A portela do cano
Eu era um menino de quatro, cinco anos de idade. Mas sentindo já por vezes o peso da vida, no meu espírito de pequenino, ia assim em busca da paz, para algum consolo obter. Então nas tardes de Outono, ia em busca da paz, em lindos caminhos, que me transportavam aos locais que minha alma me pedia, para que eu fosse. Sim! Porque as crianças, também choram como os homens que nunca foram meninos, choram quando são homens. Eu só queria ser um pouco mais amado e dos outros ouvir dizer "Vem junto de mim lindo menino, eu gosto de ti" Mas eu não ouvia isso, ouvia antes " O menino é feio, faz coisas feias... Eu não gosto de ti... Isso não se faz" poucas vezes ouvi dizer " Olha que coisa, linda que tu fizeste, Eu gosto do que tu fizeste!... " Eu ia pela linda serra de Monchique, ouvindo o cântico dos merlos e sentindo o aroma dos verdes eucaliptos e pinheiros, que tanto consolavam a alma da triste criança que ali estava. Mas os passarinhos e os coelhos que fugiam à minha frente, me diziam, "Nós somos os teus amigos e estamos brincando contigo," Logo me vinha o pensamento, " Pobres de vós e pobre de mim! A mim não sei o que me espera, a vós talvez serdes apanhados por um caçador ou pelas ratoeiras de meus irmãos... " Ouvia ainda o correr manso das águas na ribeira, que com cordialidade me saudavam. Às vezes enquanto ia andando, apanhava pinhas e sentava-me numa pedra e partia os pinhões, que com satisfação comia. Por vezes debaixo dos sobreiros de Monchique, sentia algum frio, que a sombra fazia. Mas logo me levantava, e prosseguia o meu passeio de libertação. O meu alvo era a casa da minha avó, que era vovó emprestrada, pois era madrasta de minha mãe. Com ela sentia-me no paraíso. Por isso saia do Vale do Linho, onde morava e vinha à casa de minha avó, na Portela do Cano. Mas a Portela do Cano para mim era vida. Até as oliveiras me saudavam e os raios de sol me queimavam com delicadeza. Era alegre ver as uvas nas parreiras, das quais eu sempre tirava um bago e comia.

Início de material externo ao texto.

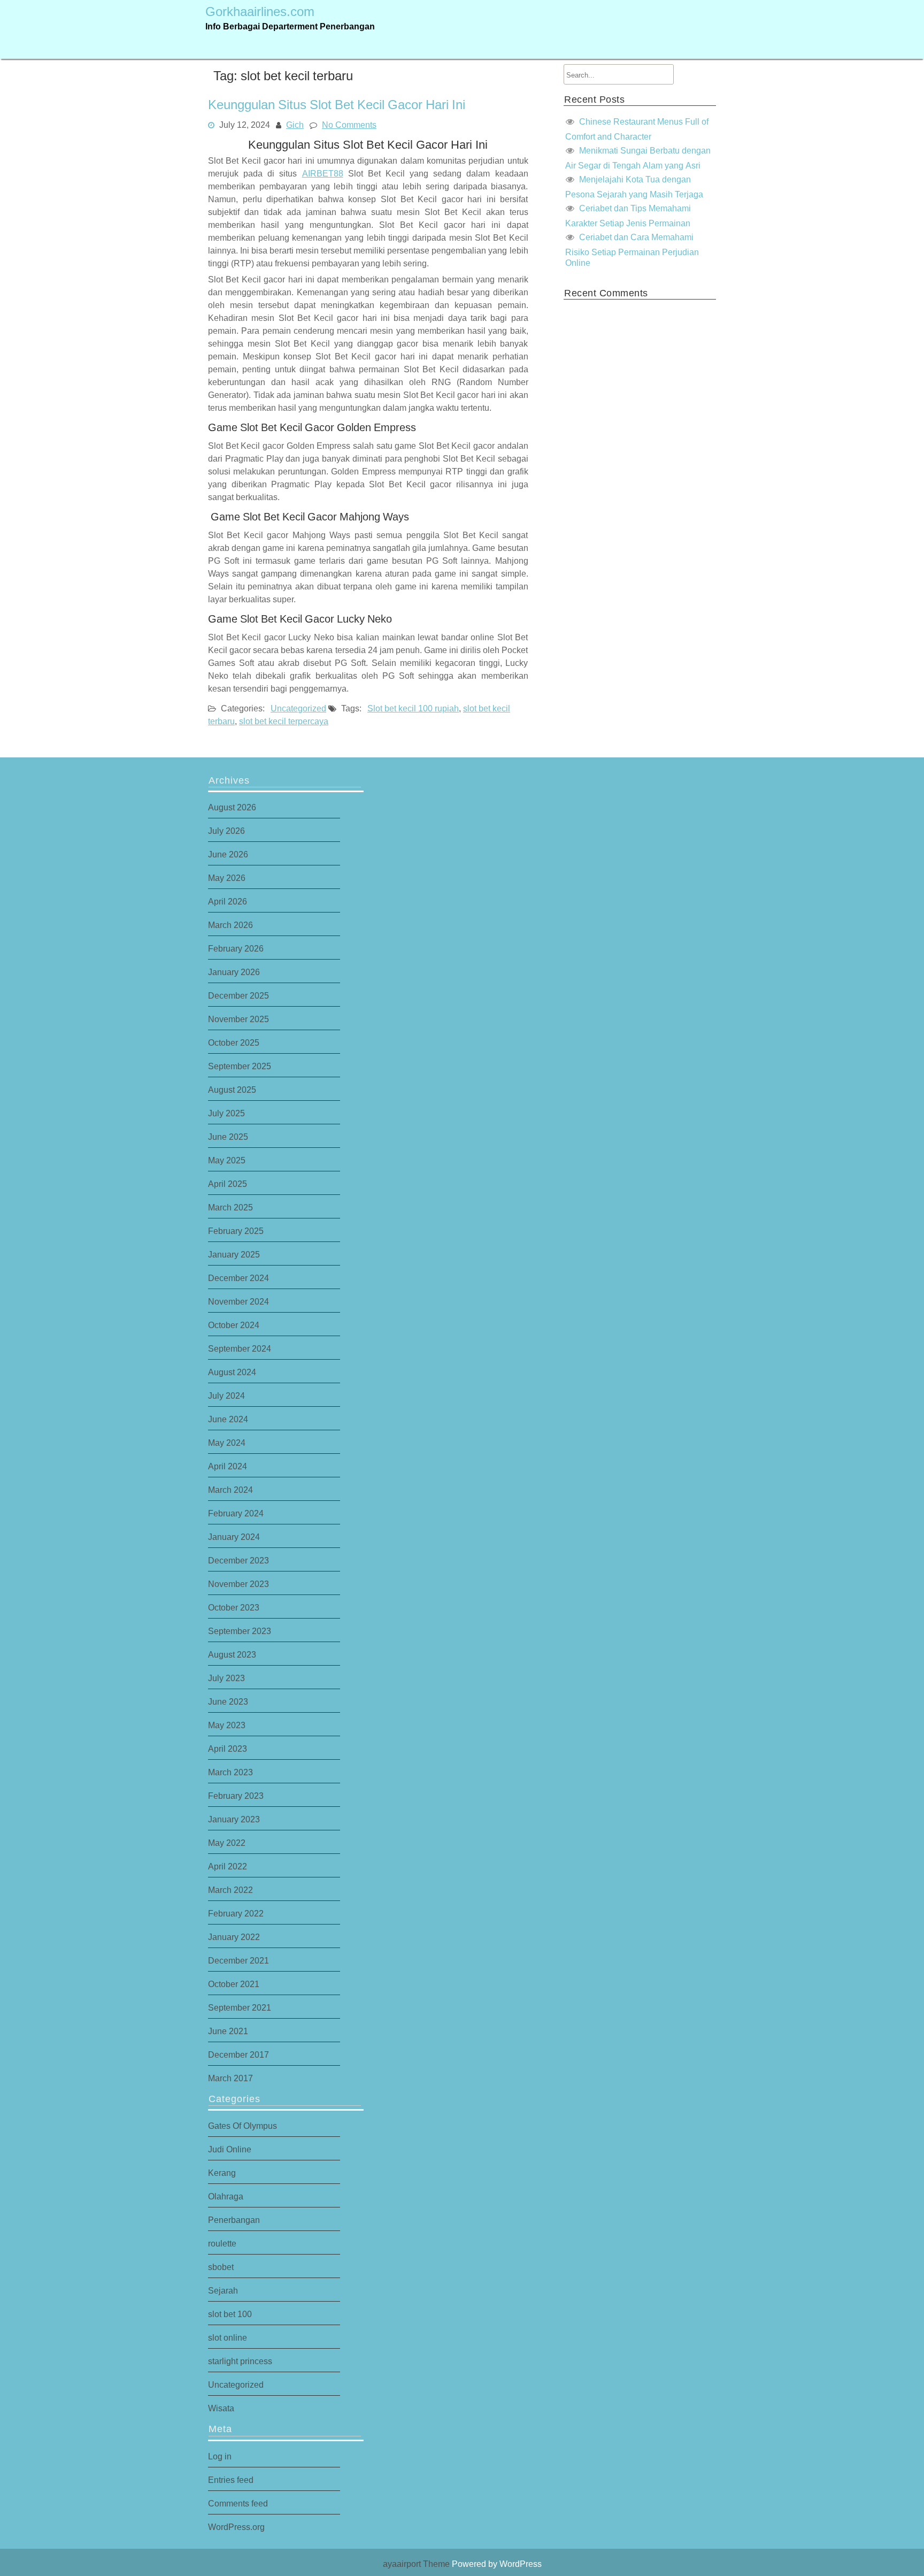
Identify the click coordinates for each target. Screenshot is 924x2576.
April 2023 (227, 1748)
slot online (227, 2337)
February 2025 (236, 1230)
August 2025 (232, 1089)
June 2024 (228, 1419)
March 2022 (230, 1889)
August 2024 (232, 1372)
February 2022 (236, 1913)
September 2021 (239, 2007)
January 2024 (234, 1536)
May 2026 (226, 877)
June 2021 (228, 2031)
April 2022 (227, 1866)
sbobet (221, 2266)
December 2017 (238, 2054)
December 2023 (238, 1560)
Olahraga (225, 2196)
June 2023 (228, 1701)
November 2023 (238, 1583)
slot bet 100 (230, 2314)
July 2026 (226, 830)
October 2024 (233, 1325)
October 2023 (233, 1607)
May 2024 (226, 1442)
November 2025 (238, 1019)
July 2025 (226, 1113)
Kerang (222, 2172)
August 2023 (232, 1654)
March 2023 (230, 1772)
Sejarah (223, 2290)
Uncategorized (298, 708)
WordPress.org (236, 2526)
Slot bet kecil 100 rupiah (413, 708)
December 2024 (238, 1277)
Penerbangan (234, 2219)
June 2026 (228, 854)
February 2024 (236, 1513)
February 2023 (236, 1795)
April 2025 (227, 1183)
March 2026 (230, 924)
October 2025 (233, 1042)
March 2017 (230, 2078)
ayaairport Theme (417, 2563)
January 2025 (234, 1254)
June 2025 (228, 1136)
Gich (295, 124)
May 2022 (226, 1842)
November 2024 (238, 1301)
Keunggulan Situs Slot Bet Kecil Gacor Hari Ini (336, 104)
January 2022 (234, 1936)
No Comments (349, 124)
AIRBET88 (322, 173)
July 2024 (226, 1395)
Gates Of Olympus (242, 2125)
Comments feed (238, 2503)
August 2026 (232, 807)
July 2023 (226, 1678)
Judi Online (229, 2149)
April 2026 (227, 901)
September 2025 (239, 1066)
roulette (222, 2243)
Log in (220, 2456)
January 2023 (234, 1819)
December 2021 (238, 1960)
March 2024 (230, 1489)
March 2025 (230, 1207)
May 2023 (226, 1725)
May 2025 (226, 1160)
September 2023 (239, 1631)
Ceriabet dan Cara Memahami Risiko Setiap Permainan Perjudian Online (632, 250)
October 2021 (233, 1984)
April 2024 (227, 1466)
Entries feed (230, 2479)
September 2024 (239, 1348)
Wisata (221, 2408)
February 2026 (236, 948)
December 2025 (238, 995)
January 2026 (234, 972)
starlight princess (240, 2361)
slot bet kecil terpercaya (283, 721)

As galinhas no galinheiro presas eram lindas e o galo cantava. No céu viam-se os aviões que iam deixando um rasto de fumo, que me fazia lembrar as riscas das mantas, que na cama me tapavam. O porco no pocilgo grunhia. Mas então, ouvia a minha avó gritar com o marido muito zangada. Era o meu avô:
- Pois eu já sei! Dela é que tu gostavas! Mas hoje quem tu tens é a mim...!
- Pois tenho! Mas vou amar ela para sempre!

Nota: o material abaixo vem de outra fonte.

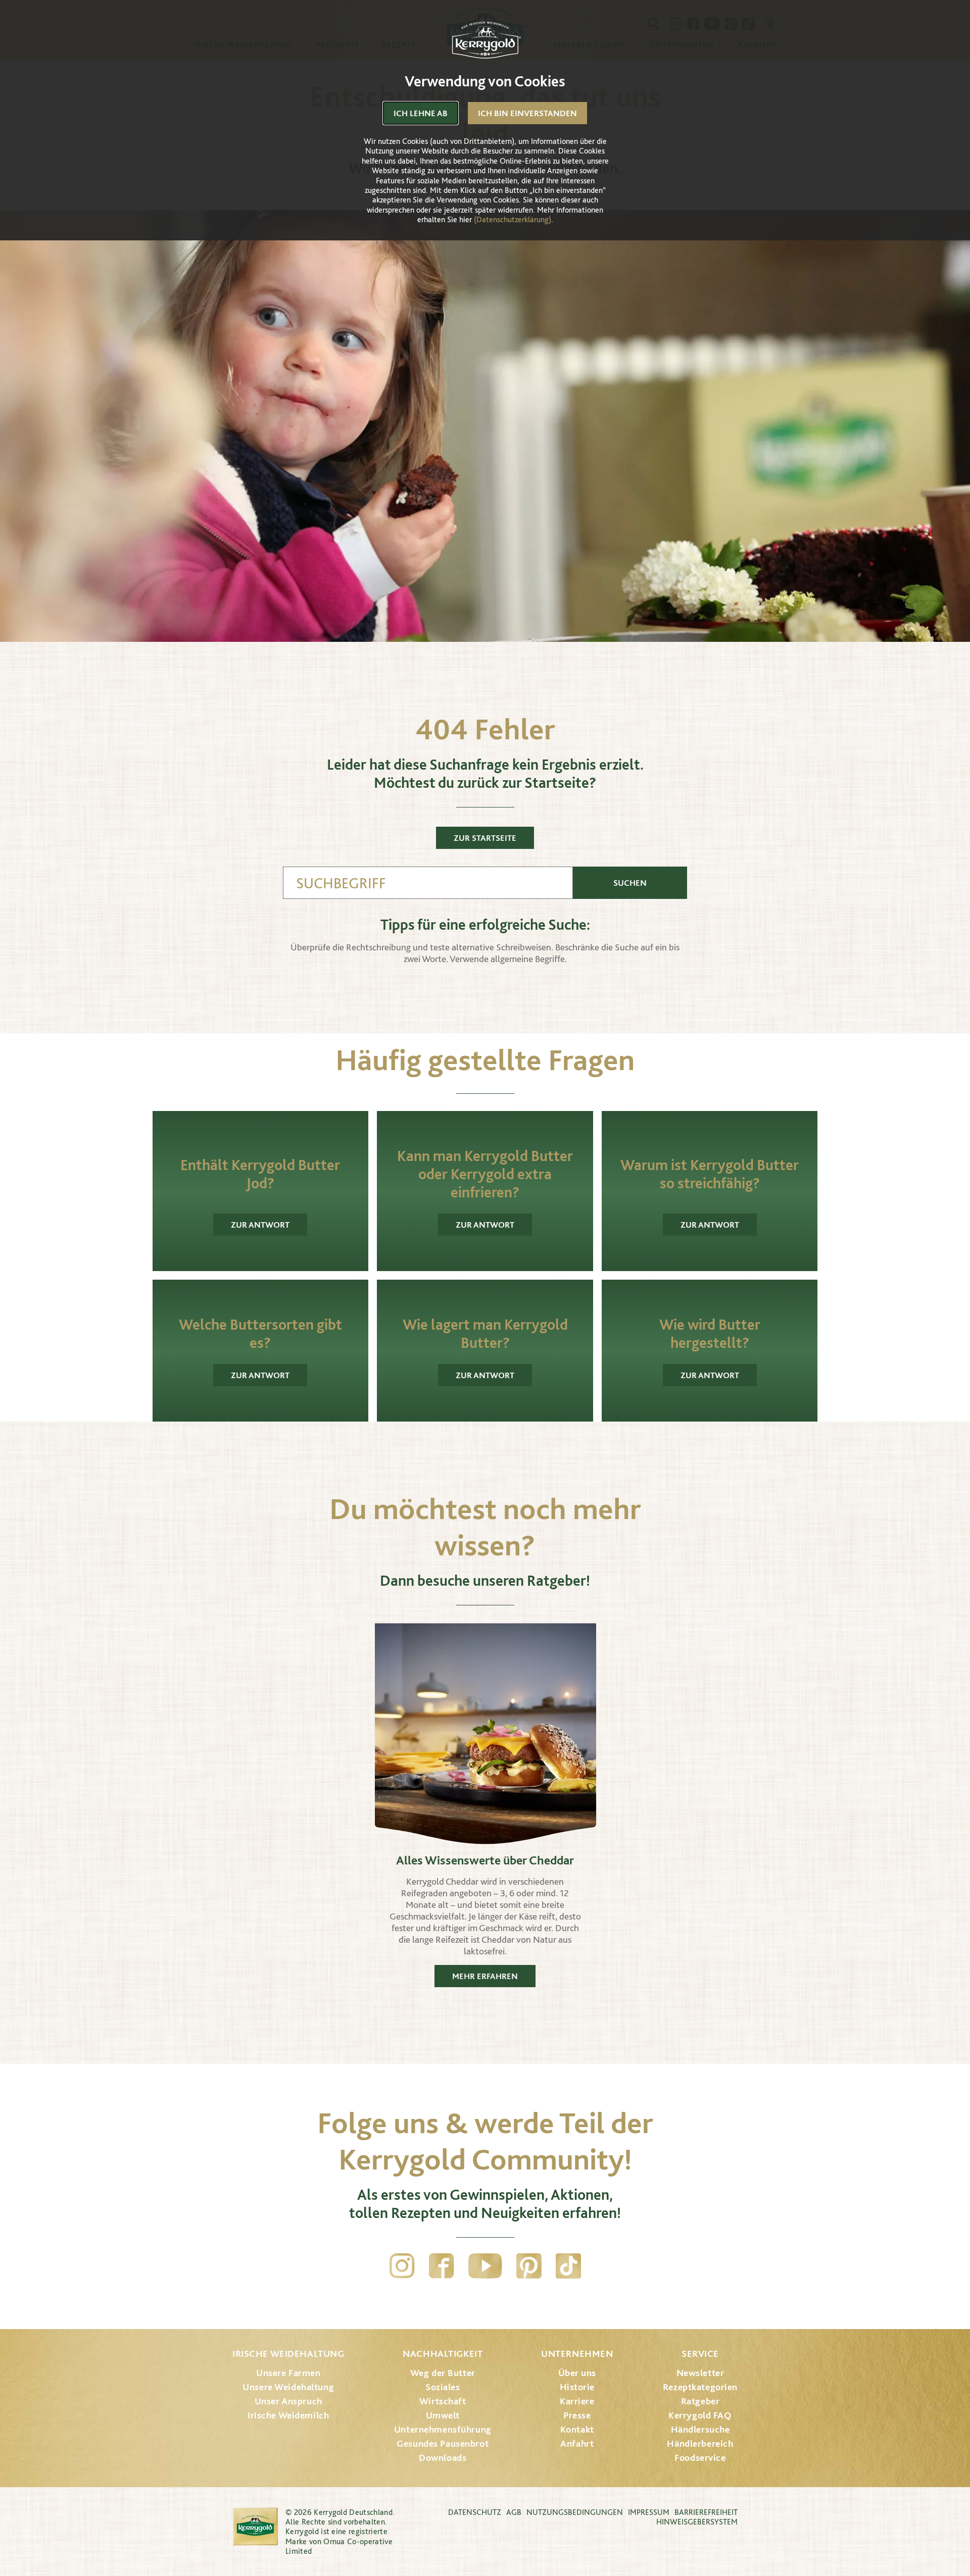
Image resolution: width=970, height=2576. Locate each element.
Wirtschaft (442, 2401)
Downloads (442, 2457)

- Pois é! Os mortos nao fazem o serviço! Eu conto é com os vivos!
- E se estavas bem com a morta, porque me fostes buscar?

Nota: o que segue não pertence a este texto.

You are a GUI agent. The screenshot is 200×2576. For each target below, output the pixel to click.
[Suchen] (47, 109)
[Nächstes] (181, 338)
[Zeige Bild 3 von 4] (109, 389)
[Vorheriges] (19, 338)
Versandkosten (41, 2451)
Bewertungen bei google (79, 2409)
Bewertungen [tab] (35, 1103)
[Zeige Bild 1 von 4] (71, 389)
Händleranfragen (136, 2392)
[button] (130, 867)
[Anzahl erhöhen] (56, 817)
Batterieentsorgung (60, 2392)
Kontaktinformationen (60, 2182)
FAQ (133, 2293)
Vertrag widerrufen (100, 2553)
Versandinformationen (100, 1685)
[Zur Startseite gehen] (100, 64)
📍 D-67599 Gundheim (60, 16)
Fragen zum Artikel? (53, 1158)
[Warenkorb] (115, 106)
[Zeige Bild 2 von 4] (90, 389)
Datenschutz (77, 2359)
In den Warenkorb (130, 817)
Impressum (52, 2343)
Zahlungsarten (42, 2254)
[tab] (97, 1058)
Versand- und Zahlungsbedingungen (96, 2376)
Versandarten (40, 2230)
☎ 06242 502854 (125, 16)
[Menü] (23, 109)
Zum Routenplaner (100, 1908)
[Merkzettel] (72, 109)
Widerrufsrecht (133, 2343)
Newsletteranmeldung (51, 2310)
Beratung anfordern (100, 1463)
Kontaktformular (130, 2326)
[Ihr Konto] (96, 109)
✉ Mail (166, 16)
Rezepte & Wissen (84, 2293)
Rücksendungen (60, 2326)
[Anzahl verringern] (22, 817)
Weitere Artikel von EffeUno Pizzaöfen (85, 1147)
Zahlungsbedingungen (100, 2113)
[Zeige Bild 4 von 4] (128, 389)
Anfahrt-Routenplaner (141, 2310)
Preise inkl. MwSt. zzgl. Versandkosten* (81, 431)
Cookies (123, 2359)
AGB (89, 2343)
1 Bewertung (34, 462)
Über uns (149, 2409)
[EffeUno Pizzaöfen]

Foi assim que saiu à rua e me viu chegar.
- Olhem quem vem aqui!?
- Sou eu avó...!
-Este velho não pára de me inquietar!
Mas era com a avó Rosa que eu queria falar. Eu sabia que ele não gostava que ela fizesse os bolinhos para mim e para os meus irmãos. Por isso não gostava nada dele. Depois contava-se que ele uma vez lhe bateu empurrou a porta contra a parede, onde ela estava atrás . Ele era chamado de velho Arraxa. Minha avó disse-me: -Mas o meu menino vem ver a avó e está tanto calor! Vamos buscar água fresca à fonte do tanque. É água que vem da mina e vem fresca. Vamos fazer uma limonada, sem que o velho saiba disso. Ele está na cama. Não precisa saber!...
- Vamsos pois então!
Iamos para o tanque das flores várias. Uma bica de água corria para o tanque calmamente. Onde muitas rãs e uma cobra de água nadavam. As águas que estavam no tanque, eram cobertas por lindos limos verdes onde as rãs descansavam, depois de nadar. Um cocharro de cortiça era por nós usado para apanharmos água e bebermos por ele. Eu me sentia muito feliz junto daquela senhora que me amava como se eu fosse seu neto de verdade. Vinhamos para casa e ela me dava sempre alguma guloseima, que eu comia, acompanhando com o copo de limonada, que já tinha na mão. Passava as tardes com ela... Por vezes íamos soltar a ovelha que ela tinha,
para nas pastagem a pôr, e iamos comer uvas brancas.... E por fim eu voltava a casa onde às vezes minha mãe não estava, pois andava em cima das sobreiras a partir ramos de lenha para fazer o lume, com que fazia o jantar. O Jantar a maior parte das vezes era papas de milho!